O nascimento do direito processual do trabalho coincide com o surgimento da Justiça do Trabalho37. Para fins didáticos a história do direito processual do trabalho pode ser dividida em fases distintas38:

(i) A primeira fase refere-se aos três períodos de institucionalização do direito processual do trabalho.

No primeiro período, que avança pela primeira década do século XX, sobressaem os Conselhos Permanentes de Conciliação e Arbitragem, nos quais os processos de conciliação eram regulados pelo regimento interno do Conselho; já a arbitragem seguia as normas do direito comum, ambos institutos opcionais.

No segundo período, até 1922, encontramos os Tribunais Rurais de São Paulo, com competência para dirimir os litígios originados da interpretação e execução dos contratos de prestação de serviços agrícolas, desde que em discussão valor que não superasse a casa dos 500 mil-réis.

Por fim, em 1932, no terceiro período, surgiram as Comissões “Mixtas” de Conciliação e as Juntas de Conciliação e Julgamento, estas com competência para julgar e conciliar os dissídios individuais entre trabalhadores e empregadores, aquelas para conciliar os dissídios coletivos.
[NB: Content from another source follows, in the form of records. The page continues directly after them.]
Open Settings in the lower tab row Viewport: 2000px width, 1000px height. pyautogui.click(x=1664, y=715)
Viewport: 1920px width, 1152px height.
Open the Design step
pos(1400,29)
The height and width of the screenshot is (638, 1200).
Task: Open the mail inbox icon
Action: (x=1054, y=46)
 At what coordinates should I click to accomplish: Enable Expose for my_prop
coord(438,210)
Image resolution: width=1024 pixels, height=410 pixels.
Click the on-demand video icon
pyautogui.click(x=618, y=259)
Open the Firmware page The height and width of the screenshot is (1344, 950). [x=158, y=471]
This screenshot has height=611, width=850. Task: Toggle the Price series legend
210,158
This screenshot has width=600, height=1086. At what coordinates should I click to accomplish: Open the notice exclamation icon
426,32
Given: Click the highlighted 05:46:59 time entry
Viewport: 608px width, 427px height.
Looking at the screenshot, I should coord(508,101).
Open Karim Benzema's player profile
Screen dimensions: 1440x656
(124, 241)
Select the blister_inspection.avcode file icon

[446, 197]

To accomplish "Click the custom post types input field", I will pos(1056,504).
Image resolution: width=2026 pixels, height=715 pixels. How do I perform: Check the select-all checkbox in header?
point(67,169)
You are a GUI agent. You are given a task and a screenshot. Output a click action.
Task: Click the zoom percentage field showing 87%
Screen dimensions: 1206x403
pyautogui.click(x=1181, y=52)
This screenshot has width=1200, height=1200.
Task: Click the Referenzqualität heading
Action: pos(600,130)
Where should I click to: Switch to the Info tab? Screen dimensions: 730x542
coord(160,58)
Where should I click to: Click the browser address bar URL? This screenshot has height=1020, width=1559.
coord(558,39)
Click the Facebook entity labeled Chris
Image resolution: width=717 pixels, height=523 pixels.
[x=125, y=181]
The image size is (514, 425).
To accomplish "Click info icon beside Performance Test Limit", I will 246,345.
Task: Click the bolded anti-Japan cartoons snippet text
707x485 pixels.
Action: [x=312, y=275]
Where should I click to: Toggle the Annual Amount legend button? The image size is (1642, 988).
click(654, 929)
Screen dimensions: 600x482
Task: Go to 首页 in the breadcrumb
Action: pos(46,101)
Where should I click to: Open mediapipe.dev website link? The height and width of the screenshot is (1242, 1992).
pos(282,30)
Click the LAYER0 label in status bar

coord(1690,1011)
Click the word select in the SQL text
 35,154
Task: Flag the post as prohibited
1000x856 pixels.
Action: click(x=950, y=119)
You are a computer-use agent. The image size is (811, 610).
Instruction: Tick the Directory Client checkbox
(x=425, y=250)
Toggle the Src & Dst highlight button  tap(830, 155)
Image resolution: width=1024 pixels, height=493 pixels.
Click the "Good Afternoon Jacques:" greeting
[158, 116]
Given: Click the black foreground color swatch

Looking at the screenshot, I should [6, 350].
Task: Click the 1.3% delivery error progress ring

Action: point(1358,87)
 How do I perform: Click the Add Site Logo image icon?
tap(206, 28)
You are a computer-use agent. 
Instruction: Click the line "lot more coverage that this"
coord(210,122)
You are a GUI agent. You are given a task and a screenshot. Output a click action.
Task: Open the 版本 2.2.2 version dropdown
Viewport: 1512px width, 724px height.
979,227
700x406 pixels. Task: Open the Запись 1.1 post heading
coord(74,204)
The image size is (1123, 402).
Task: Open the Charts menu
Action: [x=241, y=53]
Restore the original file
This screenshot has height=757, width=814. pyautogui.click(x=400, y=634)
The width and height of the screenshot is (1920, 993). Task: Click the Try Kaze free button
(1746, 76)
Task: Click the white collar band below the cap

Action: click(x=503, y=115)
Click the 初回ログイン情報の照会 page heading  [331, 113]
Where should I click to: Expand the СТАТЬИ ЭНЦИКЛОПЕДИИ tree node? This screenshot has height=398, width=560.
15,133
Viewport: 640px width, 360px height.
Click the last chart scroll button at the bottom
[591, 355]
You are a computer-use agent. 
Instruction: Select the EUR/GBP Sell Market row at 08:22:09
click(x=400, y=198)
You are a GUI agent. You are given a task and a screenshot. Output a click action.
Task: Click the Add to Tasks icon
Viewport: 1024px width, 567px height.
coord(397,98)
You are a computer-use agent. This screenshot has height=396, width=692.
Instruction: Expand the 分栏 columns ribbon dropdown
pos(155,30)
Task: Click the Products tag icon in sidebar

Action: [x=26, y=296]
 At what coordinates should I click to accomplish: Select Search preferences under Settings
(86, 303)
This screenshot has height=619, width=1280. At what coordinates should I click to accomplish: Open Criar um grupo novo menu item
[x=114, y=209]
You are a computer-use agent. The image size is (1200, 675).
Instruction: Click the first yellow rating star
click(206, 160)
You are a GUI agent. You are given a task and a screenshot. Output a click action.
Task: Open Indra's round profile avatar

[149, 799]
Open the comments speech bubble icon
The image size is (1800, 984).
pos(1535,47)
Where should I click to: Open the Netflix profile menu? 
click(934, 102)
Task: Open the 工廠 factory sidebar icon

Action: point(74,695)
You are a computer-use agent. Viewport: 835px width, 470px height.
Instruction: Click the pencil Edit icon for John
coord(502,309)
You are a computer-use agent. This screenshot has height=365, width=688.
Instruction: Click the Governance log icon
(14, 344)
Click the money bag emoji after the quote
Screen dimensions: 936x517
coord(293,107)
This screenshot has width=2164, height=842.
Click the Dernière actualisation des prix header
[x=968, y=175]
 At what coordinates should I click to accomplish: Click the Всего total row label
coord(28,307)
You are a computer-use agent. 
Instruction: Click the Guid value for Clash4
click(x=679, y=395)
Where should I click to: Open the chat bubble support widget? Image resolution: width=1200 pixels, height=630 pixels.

A partir de então surgiram outros órgãos de natureza não jurisdicional, com poderes decisórios, como por exemplo, as Juntas do Conselho Nacional do Trabalho, em 1934, e Delegacias do Trabalho Marítimo, em 1933.

(ii) A segunda fase teria como característica principal a constitucionalização formal do direito processual do trabalho, ainda que as Constituições de 1934 e 1937 tratassem da Justiça do Trabalho como órgão não integrante do Poder Judiciário39.

(iii) A terceira fase origina-se a partir do reconhecimento da Justiça do Trabalho como órgão integrante do Poder Judiciário40.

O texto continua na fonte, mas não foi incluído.